Criterion AThe place is important in demonstrating the evolution or pattern of Queensland’s history.

Clifford House was erected as a Gentlemen's Club, then acquired and renovated by Taylor who entertained wealthy squatters from the surrounding district.

Criterion BThe place demonstrates rare, uncommon or endangered aspects of Queensland’s cultural heritage.

The house contains rare late 19th century handpainted doors.

Criterion EThe place is important because of its aesthetic significance.

The buildings, including the adjoining Billiard Room, have aesthetic quality and the grounds form an integral part of the mature streetscape of Russell Street.

Criterion HThe place has a special association with the life or work of a particular person, group or organisation of importance in Queensland’s history.

Clifford House is a substantial 1860s masonry building, which is associated with the life and work of the Hon James Taylor, who played a prominent role in the development of Toowoomba from the 1850s.

History

This two storeyed building, intended for use as a Gentlemen's Club, was erected in the mid-1860s on land owned by the Hon James Taylor in Russell Street, Toowoomba.

The land on which Clifford House stands had been granted to William Horton in 1852, and was acquired by Taylor and his partner in Cecil Plains station, Henry Stuart Russell in 1855. Taylor is considered to have been the driving force behind Toowoomba's development, as he invested heavily in land in Toowoomba particularly during the late 1850s.

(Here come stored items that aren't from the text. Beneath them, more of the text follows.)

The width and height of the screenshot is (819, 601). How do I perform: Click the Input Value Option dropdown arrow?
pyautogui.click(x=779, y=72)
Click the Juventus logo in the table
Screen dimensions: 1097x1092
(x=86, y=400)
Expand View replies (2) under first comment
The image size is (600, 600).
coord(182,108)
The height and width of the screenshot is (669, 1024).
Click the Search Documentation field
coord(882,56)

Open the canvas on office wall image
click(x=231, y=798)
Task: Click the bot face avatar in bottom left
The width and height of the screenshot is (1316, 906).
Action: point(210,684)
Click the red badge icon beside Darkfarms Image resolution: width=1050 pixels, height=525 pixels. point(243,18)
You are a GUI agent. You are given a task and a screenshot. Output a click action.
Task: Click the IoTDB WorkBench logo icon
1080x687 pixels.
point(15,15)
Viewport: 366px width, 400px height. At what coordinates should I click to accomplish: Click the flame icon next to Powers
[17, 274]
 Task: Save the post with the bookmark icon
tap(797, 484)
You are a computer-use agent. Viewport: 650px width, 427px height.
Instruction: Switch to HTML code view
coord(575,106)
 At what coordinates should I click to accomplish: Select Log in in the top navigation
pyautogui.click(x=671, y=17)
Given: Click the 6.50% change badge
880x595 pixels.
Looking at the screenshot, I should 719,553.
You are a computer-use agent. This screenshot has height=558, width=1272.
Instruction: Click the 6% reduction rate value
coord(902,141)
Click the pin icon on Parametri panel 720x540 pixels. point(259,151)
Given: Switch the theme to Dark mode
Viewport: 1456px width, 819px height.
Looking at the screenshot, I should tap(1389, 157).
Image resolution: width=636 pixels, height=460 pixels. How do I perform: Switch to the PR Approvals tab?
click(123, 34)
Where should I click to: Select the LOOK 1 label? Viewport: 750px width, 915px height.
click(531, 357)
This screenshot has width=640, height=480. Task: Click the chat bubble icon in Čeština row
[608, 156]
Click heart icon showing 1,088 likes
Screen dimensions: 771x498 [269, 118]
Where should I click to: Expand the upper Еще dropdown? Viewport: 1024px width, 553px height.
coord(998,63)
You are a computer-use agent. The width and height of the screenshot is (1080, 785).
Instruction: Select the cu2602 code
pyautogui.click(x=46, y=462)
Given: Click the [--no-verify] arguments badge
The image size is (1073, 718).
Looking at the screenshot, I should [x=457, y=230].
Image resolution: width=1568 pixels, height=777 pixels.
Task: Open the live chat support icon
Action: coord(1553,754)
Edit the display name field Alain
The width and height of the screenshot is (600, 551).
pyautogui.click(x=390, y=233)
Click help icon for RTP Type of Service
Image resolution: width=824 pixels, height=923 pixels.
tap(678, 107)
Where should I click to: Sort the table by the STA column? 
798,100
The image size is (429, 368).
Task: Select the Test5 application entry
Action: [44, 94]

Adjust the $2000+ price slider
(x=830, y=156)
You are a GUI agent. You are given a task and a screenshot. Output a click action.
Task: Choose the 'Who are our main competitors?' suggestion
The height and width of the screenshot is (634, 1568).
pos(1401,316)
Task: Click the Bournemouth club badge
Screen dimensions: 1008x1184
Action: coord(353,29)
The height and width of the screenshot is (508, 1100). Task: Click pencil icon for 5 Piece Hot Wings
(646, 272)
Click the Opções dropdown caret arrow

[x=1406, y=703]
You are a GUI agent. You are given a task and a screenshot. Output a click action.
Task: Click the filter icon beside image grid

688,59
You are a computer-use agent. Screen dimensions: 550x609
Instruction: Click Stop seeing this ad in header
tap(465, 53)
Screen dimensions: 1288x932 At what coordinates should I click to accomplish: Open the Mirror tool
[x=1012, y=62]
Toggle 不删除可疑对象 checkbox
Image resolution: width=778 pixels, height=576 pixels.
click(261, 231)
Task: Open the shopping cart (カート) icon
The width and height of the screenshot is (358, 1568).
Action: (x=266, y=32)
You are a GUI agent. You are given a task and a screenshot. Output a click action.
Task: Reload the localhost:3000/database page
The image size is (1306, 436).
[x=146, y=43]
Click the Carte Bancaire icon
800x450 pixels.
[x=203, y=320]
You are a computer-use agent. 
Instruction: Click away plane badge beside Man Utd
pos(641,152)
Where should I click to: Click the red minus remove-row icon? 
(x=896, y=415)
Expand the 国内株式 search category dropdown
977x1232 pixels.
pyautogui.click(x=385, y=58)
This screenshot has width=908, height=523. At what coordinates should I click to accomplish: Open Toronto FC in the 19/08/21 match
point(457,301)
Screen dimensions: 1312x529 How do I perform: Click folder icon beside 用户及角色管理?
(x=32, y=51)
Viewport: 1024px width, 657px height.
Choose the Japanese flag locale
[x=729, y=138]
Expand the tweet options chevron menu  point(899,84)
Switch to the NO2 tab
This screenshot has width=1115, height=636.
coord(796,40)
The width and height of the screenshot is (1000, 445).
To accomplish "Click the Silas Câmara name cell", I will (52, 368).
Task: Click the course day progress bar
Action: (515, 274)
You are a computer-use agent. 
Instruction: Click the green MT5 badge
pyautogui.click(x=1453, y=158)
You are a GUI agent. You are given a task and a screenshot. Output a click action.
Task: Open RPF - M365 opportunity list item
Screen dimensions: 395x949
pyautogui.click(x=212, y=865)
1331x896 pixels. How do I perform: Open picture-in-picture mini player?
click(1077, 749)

Taylor took a leading role in encouraging the social, cultural and economic development of Toowoomba, donating land to various groups and churches, and he came to be regarded as 'the King of Toowoomba'. Taylor was Mayor of Toowoomba in 1890, and was a Member of Parliament between 1860 and 1893.

The first Congregational Church in Toowoomba was built on this site in 1860, when Taylor and Russell gave land to the Rev JT Waraker for building a school house and church. By 1863 the church had outgrown the Russell Street building, and a new Congregational Church was built in Margaret Street and opened in 1864. The land in Russell Street was sold back to Taylor.

In 1865 Taylor sold the land to a group of squatters (which included himself), who wished to start a club similar to the Queensland Club in Brisbane. The building appears to have been erected shortly after, however the club fell into financial difficulties, and the land and building were eventually sold back to Taylor in 1870. FT Gregory and his family lived at the Club House from 1867 until early 1870 when they moved to Harlaxton House [600839]. The building was believed to have been used as the District Surveyor's Office for a number of years prior to 1870, and it is also understood that Taylor used Clifford House as the Lands Office in his position as Secretary for Public Lands from January 1869-May 1870.

In 1870 Taylor had the Club House reconditioned as Clifford House, named after his father's birthplace in England. Richard Godsall, a prominent Toowoomba builder and later Mayor of Toowoomba carried out the alterations, which were described as being of a very grand scale, and Clifford House was also referred to as 'St James' Palace'. A billiard room, designed by architect James Marks, was added to Clifford House in 1883.

Taylor died in 1895, and his wife Sarah remained at Clifford House until her death in 1908. The property passed to her son James, who lived there for a number of years, during which time much of the grounds surrounding Clifford House were subdivided and sold. After James Taylor's death in 1939 the property passed to Henrietta Lethbridge, Taylor's cousin. Upon Henrietta's death the property passed to the Corporation of the Synod of the Diocese of Brisbane.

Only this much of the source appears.